▶ [GOAL]
Format the entries below as a numbered list, leaving out any blank lines.

▶ [EXCERPTED DATA]
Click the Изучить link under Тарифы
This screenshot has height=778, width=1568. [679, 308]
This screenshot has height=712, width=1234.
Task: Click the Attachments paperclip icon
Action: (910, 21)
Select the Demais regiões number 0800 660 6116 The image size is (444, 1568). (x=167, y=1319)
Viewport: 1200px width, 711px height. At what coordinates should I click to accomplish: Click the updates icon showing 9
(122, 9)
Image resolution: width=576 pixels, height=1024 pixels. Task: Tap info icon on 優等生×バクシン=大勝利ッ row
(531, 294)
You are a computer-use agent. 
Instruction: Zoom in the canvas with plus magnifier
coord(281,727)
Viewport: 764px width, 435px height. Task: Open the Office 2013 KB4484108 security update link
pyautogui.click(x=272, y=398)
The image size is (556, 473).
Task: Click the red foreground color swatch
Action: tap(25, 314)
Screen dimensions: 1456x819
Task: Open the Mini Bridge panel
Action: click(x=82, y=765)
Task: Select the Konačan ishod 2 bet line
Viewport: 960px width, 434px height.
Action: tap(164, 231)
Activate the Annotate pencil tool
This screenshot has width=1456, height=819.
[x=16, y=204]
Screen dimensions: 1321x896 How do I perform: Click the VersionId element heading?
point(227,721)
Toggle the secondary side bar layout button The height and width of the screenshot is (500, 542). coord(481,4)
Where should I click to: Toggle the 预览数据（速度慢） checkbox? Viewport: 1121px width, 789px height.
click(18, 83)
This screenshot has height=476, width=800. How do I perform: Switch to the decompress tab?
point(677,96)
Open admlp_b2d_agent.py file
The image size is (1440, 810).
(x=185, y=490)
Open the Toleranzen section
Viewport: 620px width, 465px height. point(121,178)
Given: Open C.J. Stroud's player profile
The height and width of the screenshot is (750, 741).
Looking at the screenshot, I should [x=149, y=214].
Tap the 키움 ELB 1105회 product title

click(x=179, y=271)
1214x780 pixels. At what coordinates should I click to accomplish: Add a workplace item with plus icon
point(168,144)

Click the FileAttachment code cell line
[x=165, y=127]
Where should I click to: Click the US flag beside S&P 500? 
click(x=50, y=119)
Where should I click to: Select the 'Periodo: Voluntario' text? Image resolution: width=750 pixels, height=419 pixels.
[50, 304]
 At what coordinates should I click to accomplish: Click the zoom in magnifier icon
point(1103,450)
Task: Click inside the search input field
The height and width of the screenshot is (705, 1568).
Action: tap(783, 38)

▶ [COMPLETED TASK]
1. Click the Изучить link under Тарифы
2. This screenshot has height=778, width=1568. [679, 308]
3. This screenshot has height=712, width=1234.
4. Task: Click the Attachments paperclip icon
5. Action: (910, 21)
6. Select the Demais regiões number 0800 660 6116 The image size is (444, 1568). (x=167, y=1319)
7. Viewport: 1200px width, 711px height. At what coordinates should I click to accomplish: Click the updates icon showing 9
8. (122, 9)
9. Image resolution: width=576 pixels, height=1024 pixels. Task: Tap info icon on 優等生×バクシン=大勝利ッ row
10. (531, 294)
11. You are a computer-use agent. 
12. Instruction: Zoom in the canvas with plus magnifier
13. coord(281,727)
14. Viewport: 764px width, 435px height. Task: Open the Office 2013 KB4484108 security update link
15. pyautogui.click(x=272, y=398)
16. The image size is (556, 473).
17. Task: Click the red foreground color swatch
18. Action: tap(25, 314)
19. Screen dimensions: 1456x819
20. Task: Open the Mini Bridge panel
21. Action: click(x=82, y=765)
22. Task: Select the Konačan ishod 2 bet line
23. Viewport: 960px width, 434px height.
24. Action: tap(164, 231)
25. Activate the Annotate pencil tool
26. This screenshot has width=1456, height=819.
27. [x=16, y=204]
28. Screen dimensions: 1321x896 How do I perform: Click the VersionId element heading?
29. point(227,721)
30. Toggle the secondary side bar layout button The height and width of the screenshot is (500, 542). coord(481,4)
31. Where should I click to: Toggle the 预览数据（速度慢） checkbox? Viewport: 1121px width, 789px height.
32. click(18, 83)
33. This screenshot has height=476, width=800. How do I perform: Switch to the decompress tab?
34. point(677,96)
35. Open admlp_b2d_agent.py file
36. The image size is (1440, 810).
37. (x=185, y=490)
38. Open the Toleranzen section
39. Viewport: 620px width, 465px height. point(121,178)
40. Given: Open C.J. Stroud's player profile
41. The height and width of the screenshot is (750, 741).
42. Looking at the screenshot, I should [x=149, y=214].
43. Tap the 키움 ELB 1105회 product title
44. click(x=179, y=271)
45. 1214x780 pixels. At what coordinates should I click to accomplish: Add a workplace item with plus icon
46. point(168,144)
47. Click the FileAttachment code cell line
48. [x=165, y=127]
49. Where should I click to: Click the US flag beside S&P 500? 
50. click(x=50, y=119)
51. Where should I click to: Select the 'Periodo: Voluntario' text? Image resolution: width=750 pixels, height=419 pixels.
52. [50, 304]
53.  At what coordinates should I click to accomplish: Click the zoom in magnifier icon
54. point(1103,450)
55. Task: Click inside the search input field
56. The height and width of the screenshot is (705, 1568).
57. Action: tap(783, 38)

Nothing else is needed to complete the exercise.